Kepler Action should support runners other than Ubuntu system. #50

Open
jiere opened this issue Jun 25, 2023 · 20 comments
Open

Kepler Action should support runners other than Ubuntu system. #50

jiere opened this issue Jun 25, 2023 · 20 comments

Comments

@jiere
Copy link

jiere commented Jun 25, 2023

Currently our kepler-action scripts hard code for Ubuntu system runners, if users configured self-hosted runners which are not running Ubuntu, many actions will fail at very beginning.
What's more, it seems that current kepler-ci-artifacts release tarball, which is mainly for bcc, only publish deb files there

To support more potential self-hosted runners which are not running Ubuntu, we have to fill the gaps above asap.
The first step is to support rhel/centos platforms, IMO.

@SamYuan1990 , @rootfs .

@SamYuan1990
Copy link
Contributor

do we have any other OS supported by github action?

@SamYuan1990
Copy link
Contributor

SamYuan1990 commented Jun 25, 2023

for self hosted agent, is there any volunteer contribute an agent for us?

@SamYuan1990
Copy link
Contributor

logically, I want to install bcc by official package, but which is not available, you can find the reason in bcc repo.
hence for rpm, well we can try with official release if any....
But the question is why should we start this issue without an agent?
and... as I don't suppose we have different on either deb or rpm... as either ebpf or cgroup is from linux kernel.
hence, what's the benefits for us to support rpm OS as running this action repo on self-hosted runner/agent?

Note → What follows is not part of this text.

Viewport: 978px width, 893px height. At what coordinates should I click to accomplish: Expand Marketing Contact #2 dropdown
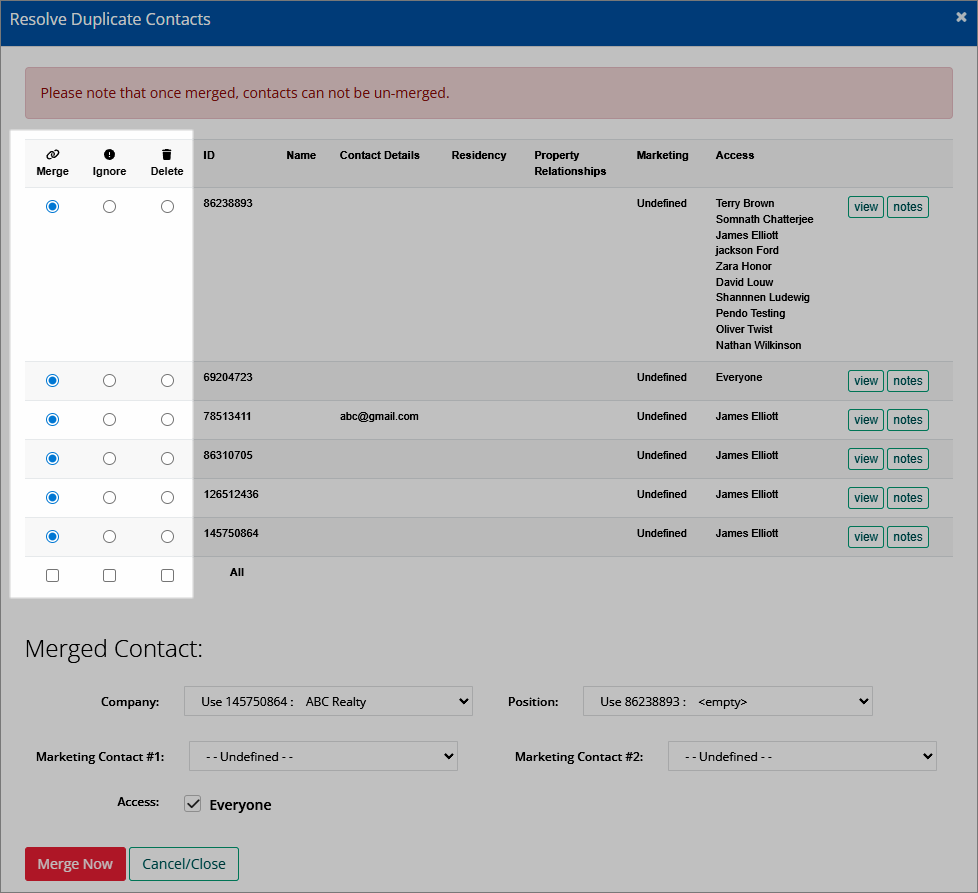coord(802,756)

if we just want to support rpm, I am not sure but @rootfs , will redhat pipeline or cncf pipeline be a better option than github action?

@jiere , please help clarify with further more information.

@jiere
Copy link
Author

jiere commented Jun 25, 2023

For platform-validation feature, we plan to provide manual triggered workflow which runs on self-hosted runners, so that specific cases could be run on specific platforms(act as self-hosted runner).
In this way, we cannot limit users to install Ubuntu on their platforms, right?

@jiere
Copy link
Author

jiere commented Jun 25, 2023

In another word, platform validation feature should be one-shot test, or on-demand test, so manual triggered workflow is suitable for it. The runner no need to be volunteer for community use, just the platform vendor self-hosted is enough.
Through kepler's workflow-dispatch workflow, specific cases could be executed, that's our goal.

@SamYuan1990
Copy link
Contributor

For platform-validation feature, we plan to provide manual triggered workflow which runs on self-hosted runners, so that specific cases could be run on specific platforms(act as self-hosted runner). In this way, we cannot limit users to install Ubuntu on their platforms, right?

maybe no limited with github action.
even if we resolved OS issue, there still cpu arch issue....
if GHA as limitation, maybe we should open our mind with solutions.
take another CNCF project as COCO as example, https://github.com/confidential-containers, they have different cloud providers.

which means, for a hardware provider, if we just make a check once per quarter... as our release cycle.
are we sure we have to have a github action integration?

It's a valuable topic and discussion, but we should open our mind.
I would like to see what will happen and keep moving with 1st real case.(maybe anyone contribute an OS in RHEL with GHA there?)

Otherwise, I suppose it's too early to discuss in details today.

@jiere
Copy link
Author

jiere commented Jun 25, 2023

Let me clarify one thing here, why we choose to provide self-hosted runner? Not for the OS distro, but for the BareMetal host.
Platform validation cases should run directly on BareMetal host, not run in VM. So we cannot rely on VM based runners to run such cases.

@jiere
Copy link
Author

jiere commented Jun 25, 2023

take another CNCF project as COCO as example, https://github.com/confidential-containers, they have different cloud providers.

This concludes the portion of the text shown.